Work item: In the records below, find each line with the word "radio" and copy it.

Excerpts from a dataset:
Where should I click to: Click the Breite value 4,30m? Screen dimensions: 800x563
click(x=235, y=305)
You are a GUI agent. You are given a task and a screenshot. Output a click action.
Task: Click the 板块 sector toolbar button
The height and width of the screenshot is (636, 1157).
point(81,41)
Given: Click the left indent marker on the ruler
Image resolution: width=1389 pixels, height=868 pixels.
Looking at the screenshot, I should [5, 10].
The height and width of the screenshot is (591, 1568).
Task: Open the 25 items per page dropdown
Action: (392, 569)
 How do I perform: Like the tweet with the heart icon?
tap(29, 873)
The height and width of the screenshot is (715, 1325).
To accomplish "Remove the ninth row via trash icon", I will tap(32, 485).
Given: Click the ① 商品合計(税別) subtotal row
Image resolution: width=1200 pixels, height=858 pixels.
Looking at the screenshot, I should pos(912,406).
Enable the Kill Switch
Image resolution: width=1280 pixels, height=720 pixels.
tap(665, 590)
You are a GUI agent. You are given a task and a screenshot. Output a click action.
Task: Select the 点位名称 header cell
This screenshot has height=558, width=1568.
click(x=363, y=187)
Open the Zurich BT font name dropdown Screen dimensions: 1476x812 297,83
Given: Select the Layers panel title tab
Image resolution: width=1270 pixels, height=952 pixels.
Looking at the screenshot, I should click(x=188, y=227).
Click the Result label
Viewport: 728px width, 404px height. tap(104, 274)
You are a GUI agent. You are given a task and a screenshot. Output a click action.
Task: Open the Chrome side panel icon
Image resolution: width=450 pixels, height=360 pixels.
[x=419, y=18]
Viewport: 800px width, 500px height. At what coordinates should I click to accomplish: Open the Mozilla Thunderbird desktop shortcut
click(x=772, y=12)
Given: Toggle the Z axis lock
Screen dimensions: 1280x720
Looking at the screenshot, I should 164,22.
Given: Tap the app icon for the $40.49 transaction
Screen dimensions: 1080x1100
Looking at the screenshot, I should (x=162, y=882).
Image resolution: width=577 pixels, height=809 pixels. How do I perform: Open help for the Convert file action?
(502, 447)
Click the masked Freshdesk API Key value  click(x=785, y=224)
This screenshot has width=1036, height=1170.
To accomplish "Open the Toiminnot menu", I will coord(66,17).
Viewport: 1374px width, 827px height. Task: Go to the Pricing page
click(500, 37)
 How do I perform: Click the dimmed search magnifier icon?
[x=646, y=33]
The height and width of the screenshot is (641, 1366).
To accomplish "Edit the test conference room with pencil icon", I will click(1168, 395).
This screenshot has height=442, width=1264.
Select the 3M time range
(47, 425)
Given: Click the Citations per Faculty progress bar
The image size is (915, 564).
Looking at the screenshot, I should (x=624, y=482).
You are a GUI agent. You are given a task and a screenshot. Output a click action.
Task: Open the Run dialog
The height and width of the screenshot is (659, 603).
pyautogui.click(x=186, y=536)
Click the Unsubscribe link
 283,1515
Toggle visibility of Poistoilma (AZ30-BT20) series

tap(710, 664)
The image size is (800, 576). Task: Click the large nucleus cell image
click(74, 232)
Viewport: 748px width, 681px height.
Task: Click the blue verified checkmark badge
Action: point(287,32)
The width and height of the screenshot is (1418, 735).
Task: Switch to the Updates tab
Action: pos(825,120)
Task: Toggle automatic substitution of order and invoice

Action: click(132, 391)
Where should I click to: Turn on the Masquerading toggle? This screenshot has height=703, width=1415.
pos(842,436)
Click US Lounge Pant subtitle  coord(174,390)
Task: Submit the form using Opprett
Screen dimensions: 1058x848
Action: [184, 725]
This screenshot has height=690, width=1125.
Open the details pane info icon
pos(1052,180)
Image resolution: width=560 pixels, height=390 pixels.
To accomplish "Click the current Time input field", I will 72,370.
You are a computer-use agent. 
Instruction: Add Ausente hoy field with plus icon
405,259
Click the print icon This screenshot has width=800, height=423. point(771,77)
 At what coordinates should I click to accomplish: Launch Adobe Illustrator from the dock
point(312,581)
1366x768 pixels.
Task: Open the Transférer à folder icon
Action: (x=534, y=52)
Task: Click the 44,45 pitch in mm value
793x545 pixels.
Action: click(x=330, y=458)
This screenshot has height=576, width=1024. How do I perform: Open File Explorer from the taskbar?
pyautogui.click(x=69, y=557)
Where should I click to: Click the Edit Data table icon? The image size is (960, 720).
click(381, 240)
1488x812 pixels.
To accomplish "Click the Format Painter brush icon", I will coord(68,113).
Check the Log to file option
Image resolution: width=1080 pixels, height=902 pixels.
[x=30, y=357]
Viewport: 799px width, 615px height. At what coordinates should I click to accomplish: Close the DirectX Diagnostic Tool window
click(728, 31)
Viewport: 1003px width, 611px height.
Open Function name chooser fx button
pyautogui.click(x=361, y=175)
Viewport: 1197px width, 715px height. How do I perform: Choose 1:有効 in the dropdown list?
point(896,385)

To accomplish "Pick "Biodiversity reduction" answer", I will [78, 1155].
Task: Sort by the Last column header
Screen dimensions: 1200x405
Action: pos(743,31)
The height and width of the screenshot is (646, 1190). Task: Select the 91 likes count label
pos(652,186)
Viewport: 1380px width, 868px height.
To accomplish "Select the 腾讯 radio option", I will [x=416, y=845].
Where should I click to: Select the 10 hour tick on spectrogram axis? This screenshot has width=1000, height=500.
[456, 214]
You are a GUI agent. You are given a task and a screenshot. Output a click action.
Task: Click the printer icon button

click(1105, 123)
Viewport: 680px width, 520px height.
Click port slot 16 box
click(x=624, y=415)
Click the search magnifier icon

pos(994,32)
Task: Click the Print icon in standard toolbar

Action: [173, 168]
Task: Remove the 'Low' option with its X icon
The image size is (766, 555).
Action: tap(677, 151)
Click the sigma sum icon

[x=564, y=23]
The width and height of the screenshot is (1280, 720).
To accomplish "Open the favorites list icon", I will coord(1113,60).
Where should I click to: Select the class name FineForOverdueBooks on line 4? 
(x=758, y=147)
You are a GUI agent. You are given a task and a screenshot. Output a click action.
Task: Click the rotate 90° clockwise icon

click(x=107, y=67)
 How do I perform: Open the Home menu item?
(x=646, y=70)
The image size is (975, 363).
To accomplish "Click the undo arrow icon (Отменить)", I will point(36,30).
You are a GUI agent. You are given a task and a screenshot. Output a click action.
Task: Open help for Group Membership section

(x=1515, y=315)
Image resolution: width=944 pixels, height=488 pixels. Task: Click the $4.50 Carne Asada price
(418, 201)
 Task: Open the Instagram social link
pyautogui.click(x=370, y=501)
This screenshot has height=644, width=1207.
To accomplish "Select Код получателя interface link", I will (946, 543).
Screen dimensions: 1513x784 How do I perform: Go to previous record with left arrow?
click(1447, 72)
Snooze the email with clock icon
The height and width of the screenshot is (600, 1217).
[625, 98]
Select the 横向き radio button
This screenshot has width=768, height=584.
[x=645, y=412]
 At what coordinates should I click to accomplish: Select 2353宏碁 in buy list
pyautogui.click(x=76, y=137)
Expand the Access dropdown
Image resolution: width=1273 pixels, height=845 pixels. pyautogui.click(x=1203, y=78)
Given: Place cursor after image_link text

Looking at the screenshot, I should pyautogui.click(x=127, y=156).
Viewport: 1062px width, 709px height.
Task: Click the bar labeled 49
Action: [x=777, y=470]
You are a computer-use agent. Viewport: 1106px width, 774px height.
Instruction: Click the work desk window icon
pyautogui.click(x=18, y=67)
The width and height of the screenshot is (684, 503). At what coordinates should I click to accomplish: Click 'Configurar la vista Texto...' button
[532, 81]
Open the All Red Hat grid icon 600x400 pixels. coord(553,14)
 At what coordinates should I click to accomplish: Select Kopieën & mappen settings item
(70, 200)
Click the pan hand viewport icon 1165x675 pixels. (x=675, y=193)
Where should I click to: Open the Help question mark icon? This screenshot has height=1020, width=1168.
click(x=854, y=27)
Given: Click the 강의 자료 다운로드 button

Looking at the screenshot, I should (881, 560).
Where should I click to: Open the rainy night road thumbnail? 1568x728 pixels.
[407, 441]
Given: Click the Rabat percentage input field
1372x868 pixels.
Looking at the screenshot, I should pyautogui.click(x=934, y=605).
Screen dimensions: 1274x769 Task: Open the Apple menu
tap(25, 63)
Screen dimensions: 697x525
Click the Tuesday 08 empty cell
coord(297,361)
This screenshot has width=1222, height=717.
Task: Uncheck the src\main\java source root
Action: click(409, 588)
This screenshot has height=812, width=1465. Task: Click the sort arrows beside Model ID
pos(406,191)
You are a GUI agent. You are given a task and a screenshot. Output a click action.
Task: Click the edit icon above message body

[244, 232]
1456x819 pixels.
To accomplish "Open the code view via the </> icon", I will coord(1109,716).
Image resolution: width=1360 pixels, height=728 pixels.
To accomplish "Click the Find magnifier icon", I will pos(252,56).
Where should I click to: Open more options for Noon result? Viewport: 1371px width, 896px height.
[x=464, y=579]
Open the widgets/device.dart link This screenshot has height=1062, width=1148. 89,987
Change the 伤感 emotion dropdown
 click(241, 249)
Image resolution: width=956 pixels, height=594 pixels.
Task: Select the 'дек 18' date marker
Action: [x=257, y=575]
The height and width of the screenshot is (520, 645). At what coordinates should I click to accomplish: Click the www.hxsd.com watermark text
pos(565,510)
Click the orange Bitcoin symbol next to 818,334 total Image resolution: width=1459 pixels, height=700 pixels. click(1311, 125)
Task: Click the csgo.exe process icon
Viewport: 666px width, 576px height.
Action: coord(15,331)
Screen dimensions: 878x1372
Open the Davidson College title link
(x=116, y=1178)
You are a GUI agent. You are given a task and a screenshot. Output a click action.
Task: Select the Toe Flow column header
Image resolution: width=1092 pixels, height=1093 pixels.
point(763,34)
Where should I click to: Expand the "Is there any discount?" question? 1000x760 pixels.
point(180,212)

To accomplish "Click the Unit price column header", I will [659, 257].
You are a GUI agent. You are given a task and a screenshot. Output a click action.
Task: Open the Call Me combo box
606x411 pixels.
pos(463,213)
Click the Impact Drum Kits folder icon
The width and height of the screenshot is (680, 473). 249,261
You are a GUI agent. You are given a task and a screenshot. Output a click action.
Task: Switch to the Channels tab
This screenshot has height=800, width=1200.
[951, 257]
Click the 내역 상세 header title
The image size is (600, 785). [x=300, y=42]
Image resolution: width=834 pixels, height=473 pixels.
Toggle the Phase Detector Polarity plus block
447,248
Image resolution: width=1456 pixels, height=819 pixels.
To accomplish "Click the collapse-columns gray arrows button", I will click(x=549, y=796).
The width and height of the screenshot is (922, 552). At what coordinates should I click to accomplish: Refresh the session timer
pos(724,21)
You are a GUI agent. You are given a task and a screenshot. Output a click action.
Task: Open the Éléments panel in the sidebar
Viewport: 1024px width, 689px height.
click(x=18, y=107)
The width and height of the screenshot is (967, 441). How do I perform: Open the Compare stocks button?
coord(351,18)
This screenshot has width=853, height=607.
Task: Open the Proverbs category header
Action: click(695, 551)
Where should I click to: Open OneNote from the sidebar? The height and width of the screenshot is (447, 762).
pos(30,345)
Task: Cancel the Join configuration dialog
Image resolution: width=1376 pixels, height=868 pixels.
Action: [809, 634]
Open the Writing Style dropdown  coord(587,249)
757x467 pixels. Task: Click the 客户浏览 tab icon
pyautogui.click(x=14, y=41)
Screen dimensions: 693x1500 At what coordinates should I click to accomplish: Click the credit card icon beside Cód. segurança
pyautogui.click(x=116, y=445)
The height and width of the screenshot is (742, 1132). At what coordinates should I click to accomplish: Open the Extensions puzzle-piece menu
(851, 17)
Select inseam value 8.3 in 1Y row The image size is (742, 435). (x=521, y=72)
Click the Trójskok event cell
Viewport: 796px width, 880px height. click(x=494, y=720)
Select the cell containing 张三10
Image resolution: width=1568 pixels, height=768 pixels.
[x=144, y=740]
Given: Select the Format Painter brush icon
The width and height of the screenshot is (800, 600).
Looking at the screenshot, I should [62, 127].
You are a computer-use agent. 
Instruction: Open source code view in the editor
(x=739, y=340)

Problem solution:
To accomplish "Select the 腾讯 radio option", I will [x=416, y=845].
Select the 横向き radio button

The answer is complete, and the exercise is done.